VERONA, Italy – The Milan Cortina Olympics ended Sunday as the twin flames burning in co-host cities Milan and Cortina d’Ampezzo were extinguished during a closing ceremony inside the ancient Verona Arena, a stretch between remote mountain, valley and city venues that made it the most sprawling Winter Games ever.
Announcing the end of the 2026 Games, International Olympic Committee President Kirsty Coventry told local organizers that they had “delivered a new type of Winter Games and you have set a new, very high standard for the future.”
The next Winter Games will be held in neighboring France, which was officially handed the Olympic flag earlier in the ceremony. Following the same spread-out model, the events at the 2030 Winter Games will be held in the Alps and Nice on the Mediterranean Sea, while speedskating will be held in either Italy or the Netherlands.
Over the course of 17 days of competition, a total of 116 medals were contested across eight Olympic sports in 16 disciplines, which this year also includes ski mountaineering. The men’s and women’s cross-country medals in the 50 kilometer mass start were awarded inside the Arena by Coventry, with the final event ending just hours before the ceremony.
Host Italy won its highest ever Winter Olympic medal tally with 30 medals – 10 gold, six silver and 14 bronze – breaking the previous record of 20 medals set at the Lillehammer Olympics in 1994.
“Your outstanding performance united Italians everywhere and played a fundamental role in the success of the Games,” Milan Cortina Foundation president Giovanni Malago said to the Italian athletes sitting behind him wearing headbands emblazoned with ”Italia”.
The closing ceremony paid tribute to Italian dance and music – from lyric opera to 20th-century Italian pop, to the DJ beats of Gabriel Ponte, who brought the 1,500 athletes to their feet and dancing while colorful confetti exploded on stage. Just before the athletes harnessed their youthful energy for these Games, Italian Achille Lauro gave the last word with the song “Innocianti Giovanni” or the song of carefree youth.
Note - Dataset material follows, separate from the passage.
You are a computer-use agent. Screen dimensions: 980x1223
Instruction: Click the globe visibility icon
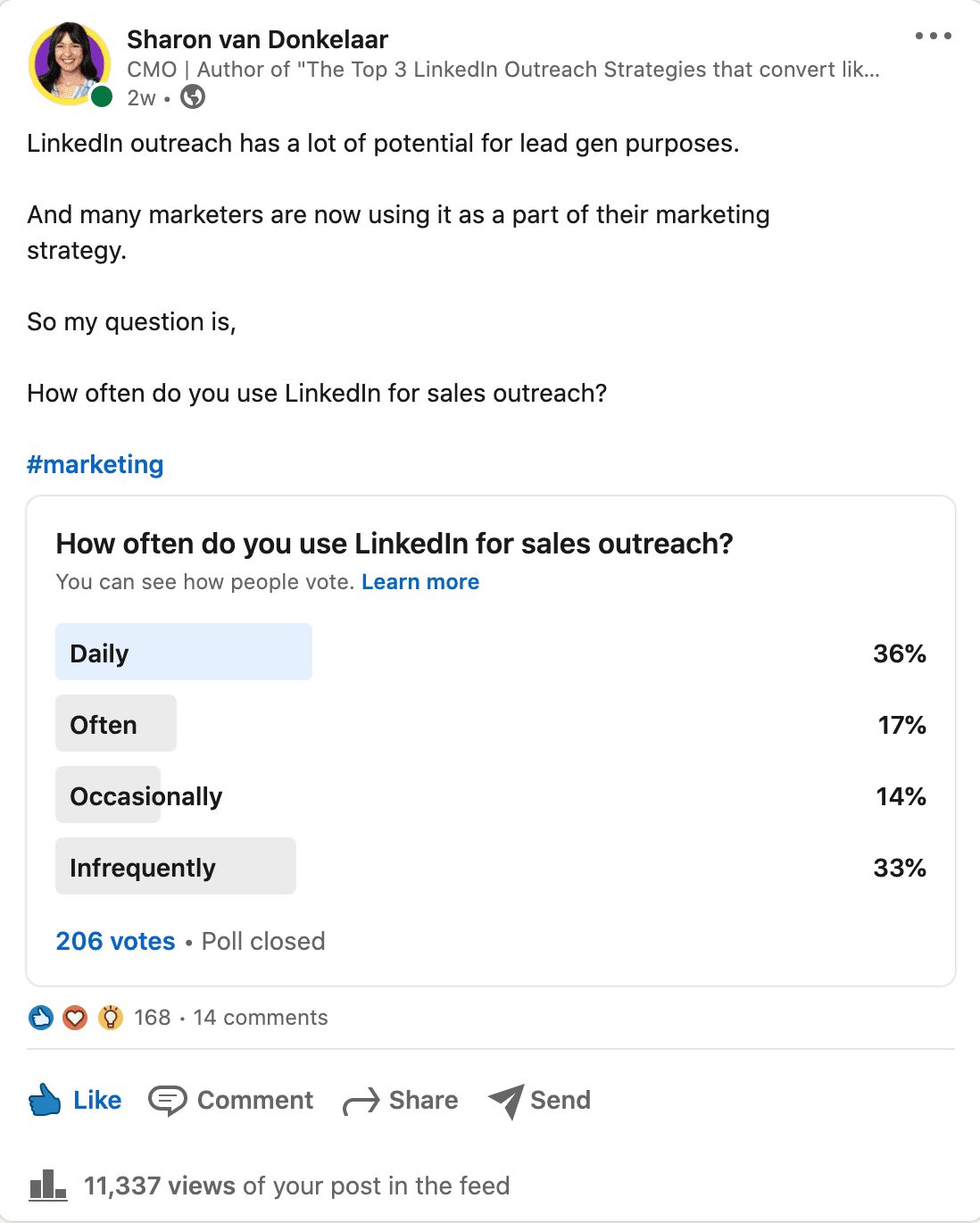point(193,97)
The 2½-hour ceremony began with a moody tribute to Italian lyric opera, in which the stage director not only excited the finale’s cast, including Achille Lauro, but also awakened long-dormant opera characters in boxes within the amphitheater’s tunnels.
On stage, Madama Butterfly in bright pink and green dress and Aida in golden tiers were pulled out of mirrored boxes, while 17th-century musicians played the delightful “Libiamo ne’ liti calici” from “La Traviata,” a nod to the Arena’s long history as the venue for a summer opera festival.
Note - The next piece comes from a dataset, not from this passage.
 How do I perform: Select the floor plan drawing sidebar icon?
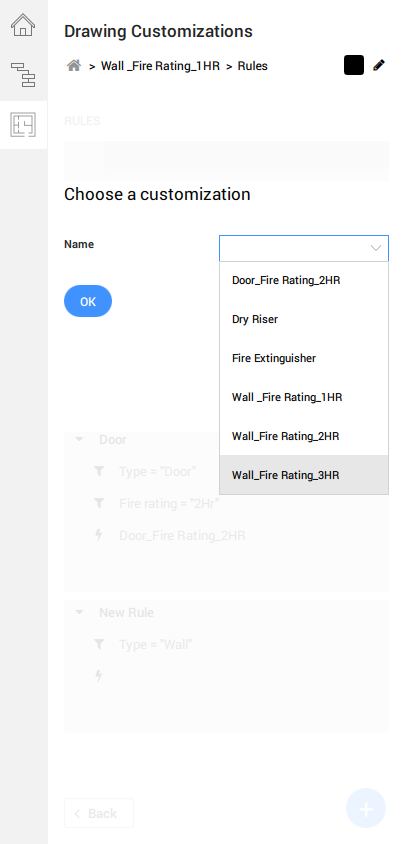pyautogui.click(x=23, y=125)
The opera characters, led by the clown Rigoletto, wandered out into the piazza, mingling with stunned athletes who were flag bearers for their countries, some of whom took out their phones to film.
In a later sequence, internationally acclaimed ballet dancer Roberto Bolle gives his first aerial performance inside a blazing ring representing the sun. They were lowered onto a stage that mimicked a Venetian lagoon filled with gondolas, where they danced to a soulful song by Italian singer Joan Thiele.
In a key moment, the Olympic flame, encased in a Venetian glass vessel, was carried into the Arena by the Italian gold medal winners of the 1994 Lillehammer Games. When someone raised the flame in the center of the stage, the Olympic rings illuminated in white appeared on the stone steps behind the stage, surrounded by national flags.
It was the first Olympics for Coventry, a two-time Olympic champion in swimming, who watched much of the ceremony with Italian Prime Minister Giorgia Meloni.
About 12,000 spectators joined the athletes and officials for the closing ceremony, a far more intimate affair than the opening ceremony starring Mariah Carey and Andrea Bocelli inside Milan’s San Siro football stadium, which was attended by more than 60,000 people.
The Milan Cortina Games span an area of 22,000 square kilometers (8,500 sq mi), ranging from snow sports in Milan to biathlon in Enterselva on the Austrian border, snowboarding and men’s downhill in Valtellina on the Swiss border, cross-country skiing in Val di Fiemme, north of Verona, and women’s downhill, curling and sliding sports in co-host Cortina d’Ampezzo. Are included.
The closing ceremony concluded with the extinguishing of the Olympic flames in two cauldrons unprecedented in Milan and Cortina, watched via video link to Verona. The light show replaced fireworks, which are not allowed in Verona, to avoid disturbing the animals.
The opening ceremony of the Milan Cortina Paralympics will also take place at the Verona Arena on March 6 and the Games will run until March 15.